Simplify the given algebraic expression: \[\left( {5{p^2} - 3} \right) + \left( {2{p^2} - 3{p^3}} \right)\]

Answer 1

Hint: Here we need to simplify the given algebraic expression. For that, we will first rearrange the terms inside the parentheses. Then we will remove the parentheses and after removing the parentheses, we will combine the like terms i.e. we will add or subtract the like terms. Then after combining the like terms, we will rearrange the terms to get the final answer.

Complete step-by-step answer:
Here we need to find the simplified value of the given algebraic expression i.e. \[\left( {5{p^2} - 3} \right) + \left( {2{p^2} - 3{p^3}} \right)\]
We will first rearrange the terms inside the parentheses.
\[ \Rightarrow \left( {5{p^2} - 3} \right) + \left( {2{p^2} - 3{p^3}} \right) = \left( {5{p^2} - 3} \right) + \left( { - 3{p^3} + 2{p^2}} \right)\]
Now, we will remove the parentheses and rewrite the expression.
\[ \Rightarrow \left( {5{p^2} - 3} \right) + \left( {2{p^2} - 3{p^3}} \right) = 5{p^2} - 3 - 3{p^3} + 2{p^2}\]
Now, we will combine the like terms i.e. we will add or subtract the like terms.
On adding or subtracting the like terms, we get
\[ \Rightarrow \left( {5{p^2} - 3} \right) + \left( {2{p^2} - 3{p^3}} \right) = 7{p^2} - 3 - 3{p^3}\]
Now, we will again rearrange the terms.
\[ \Rightarrow \left( {5{p^2} - 3} \right) + \left( {2{p^2} - 3{p^3}} \right) = - 3{p^3} + 7{p^2} - 3\]
Hence, the simplified value of the given algebraic expression i.e. \[\left( {5{p^2} - 3} \right) + \left( {2{p^2} - 3{p^3}} \right)\] is equal to \[ - 3{p^3} + 7{p^2} - 3\].
Therefore, the required answer of this problem is \[ - 3{p^3} + 7{p^2} - 3\].
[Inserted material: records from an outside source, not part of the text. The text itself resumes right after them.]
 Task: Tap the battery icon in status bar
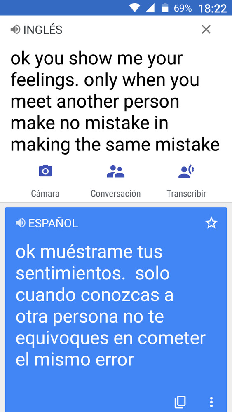click(x=165, y=7)

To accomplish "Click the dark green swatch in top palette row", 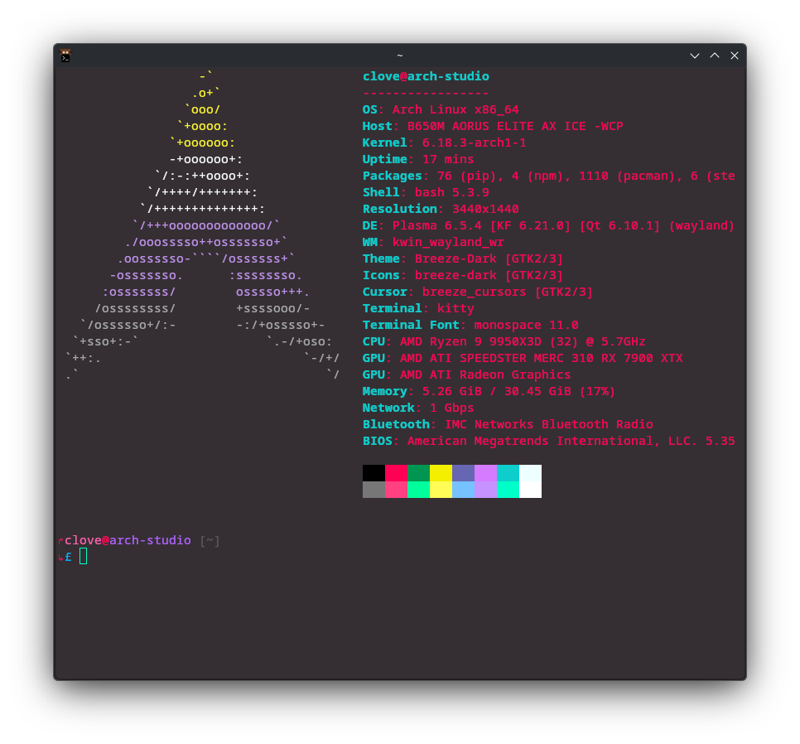I will tap(418, 473).
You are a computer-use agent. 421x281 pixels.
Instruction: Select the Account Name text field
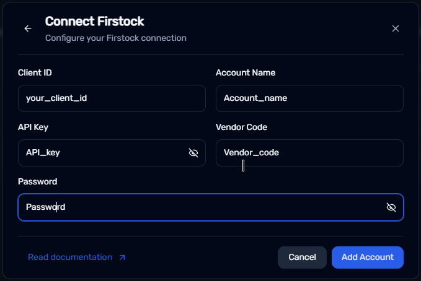[x=309, y=98]
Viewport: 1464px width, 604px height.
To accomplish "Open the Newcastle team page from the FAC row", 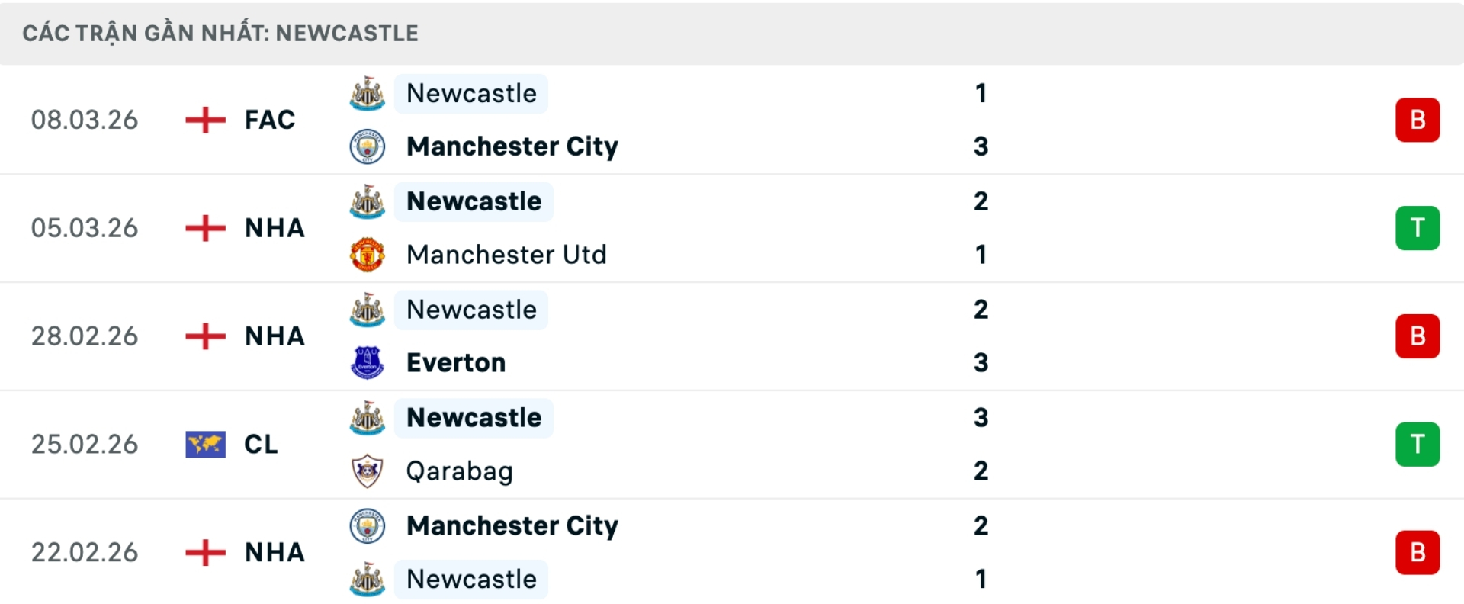I will [x=471, y=93].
Note: Here we have simplified the given algebraic expression by first removing the parentheses and then combining the like terms. Here like terms are defined as the terms which contain the same variable which is raised to the same power. So combining the like terms means to add or subtract the coefficients keeping the variable same. In mathematics, an algebraic expression is defined as an expression which is formed by the combination of constants and variables using algebraic operations like addition, subtraction and multiplication. To simplify the expression, we need to remove the parentheses first and then we can simplify it further.